# JSF: Welchen Button in Tabelle gedrückt? Listener?



## A.T. (17. Mrz 2008)

Hallo zusammen,

bin dabei mich in JSF einzuarbeiten und habe auch schon das eine oder andere hinbekommen. Hänge jetzt allerdings an einer Stelle, an der ich leider nicht so recht weiter weiß. Für einen Tipp wäre ich sehr Dankbar!

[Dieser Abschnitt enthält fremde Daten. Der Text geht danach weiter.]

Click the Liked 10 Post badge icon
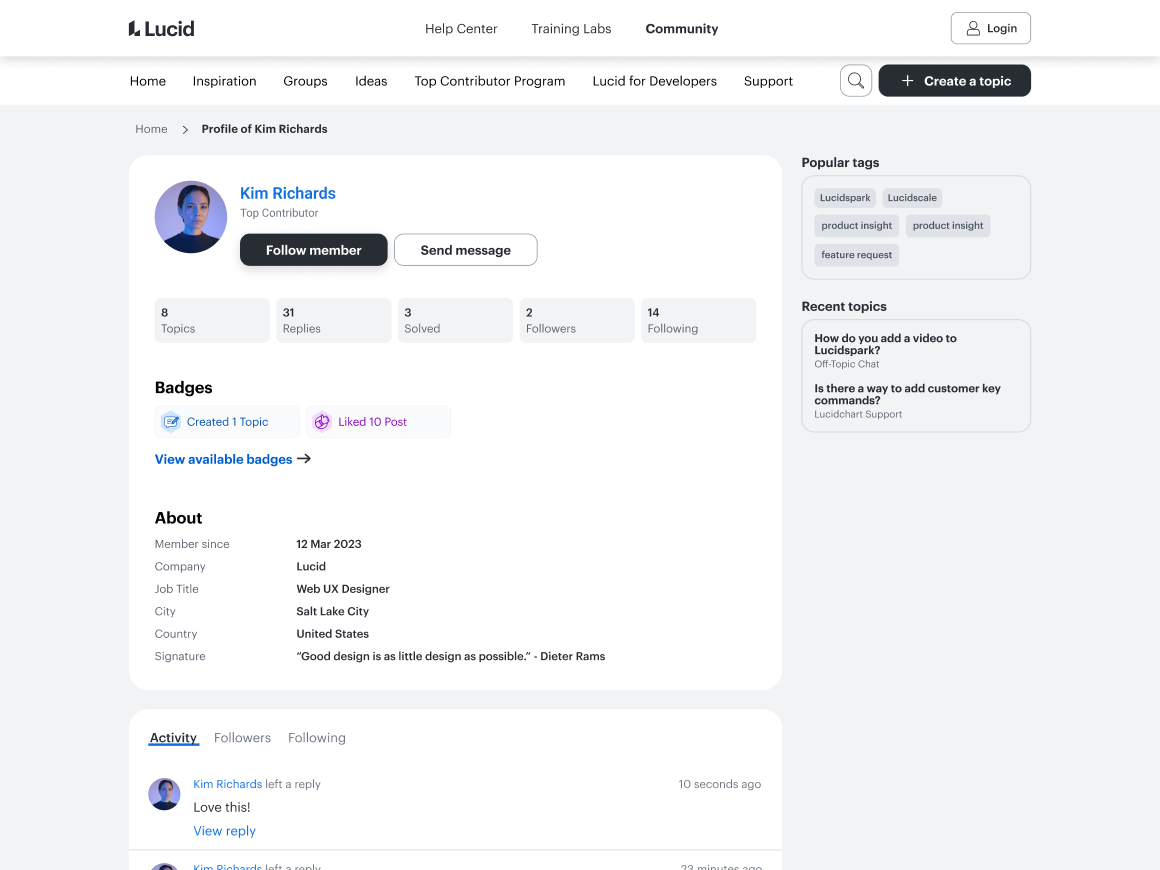Image resolution: width=1160 pixels, height=870 pixels. click(322, 422)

Habe eine Tabelle mit Informatione und möchte aus der Tabelle heraus auf eine Detailseite wechseln in der man mehr Informationen zu denen in der Tabelle angezeigten sehen und diese auch editieren kann. Aber wie bekomme ich heraus welchen Button ich gedrückt habe. Ein Listener der mir die Zeile verrät wäre nicht schlecht! Aber wie mache ich das hier, für eine Deskotopanwendung wäre das ja kein Problem aber bei einer Webanwendung?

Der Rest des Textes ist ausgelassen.